(Dataset entries)
####
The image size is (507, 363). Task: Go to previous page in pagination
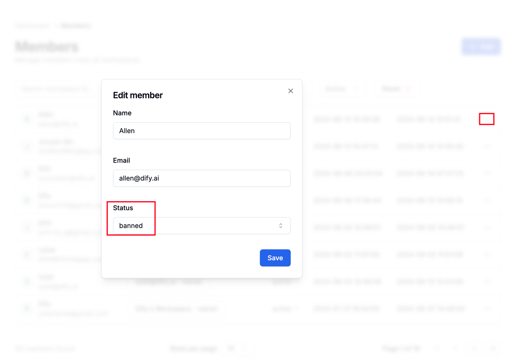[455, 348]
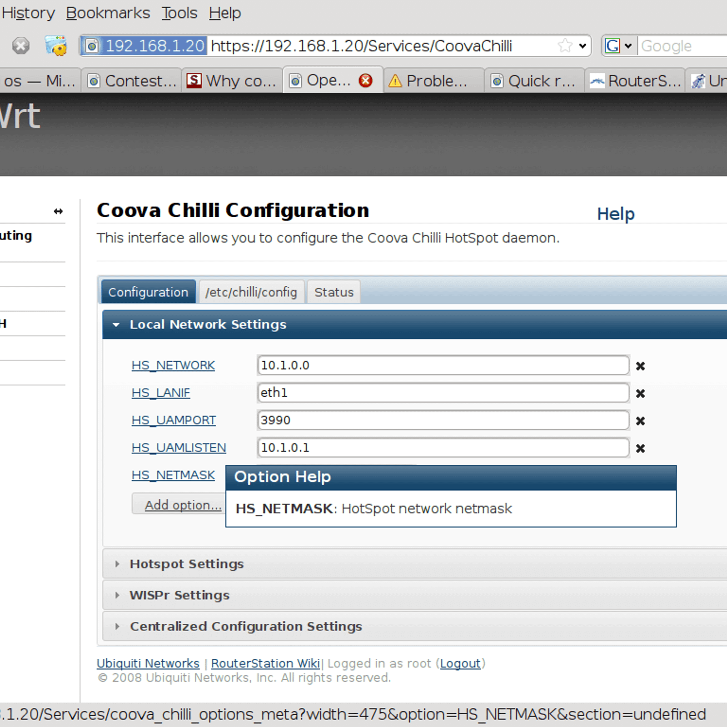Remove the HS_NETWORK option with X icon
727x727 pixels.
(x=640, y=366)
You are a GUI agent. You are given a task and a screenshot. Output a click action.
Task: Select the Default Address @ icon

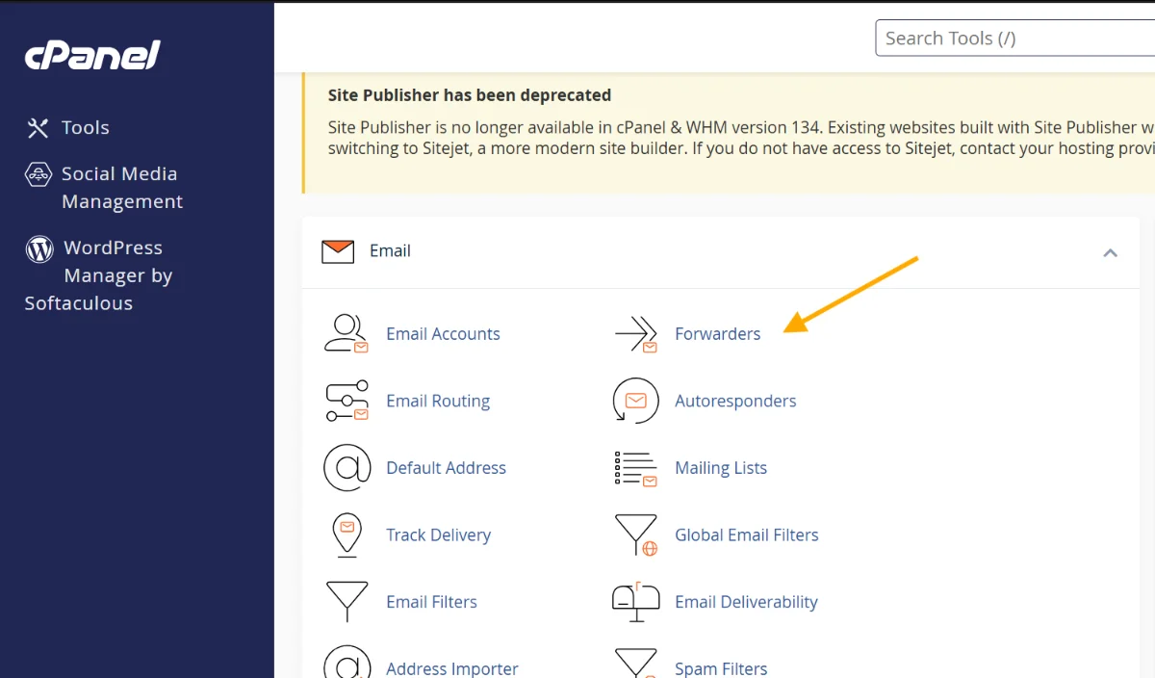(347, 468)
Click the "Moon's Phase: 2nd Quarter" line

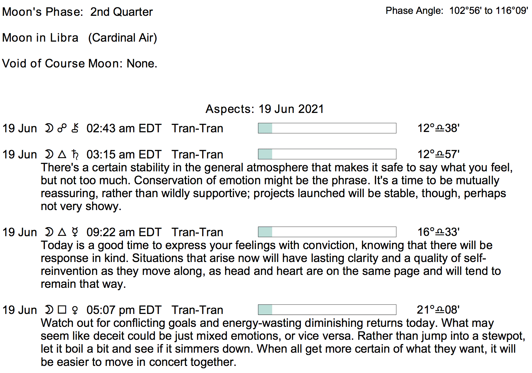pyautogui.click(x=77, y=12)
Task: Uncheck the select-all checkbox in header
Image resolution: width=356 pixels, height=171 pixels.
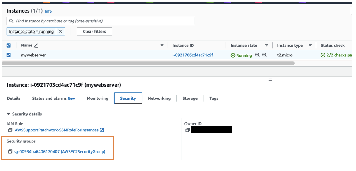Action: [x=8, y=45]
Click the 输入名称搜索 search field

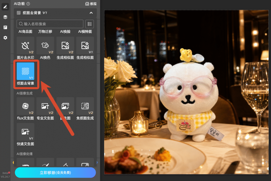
####
Print the lines from the one holding "You are a GUI" through the last line of the records, word for word, and omit the pictures.

You are a GUI agent. You are given a task and a screenshot. Output a click action.
Task: Select the Default Address @ icon

(347, 468)
Click the "Moon's Phase: 2nd Quarter" line

pyautogui.click(x=77, y=12)
Task: Uncheck the select-all checkbox in header
Image resolution: width=356 pixels, height=171 pixels.
Action: [x=8, y=45]
Click the 输入名称搜索 search field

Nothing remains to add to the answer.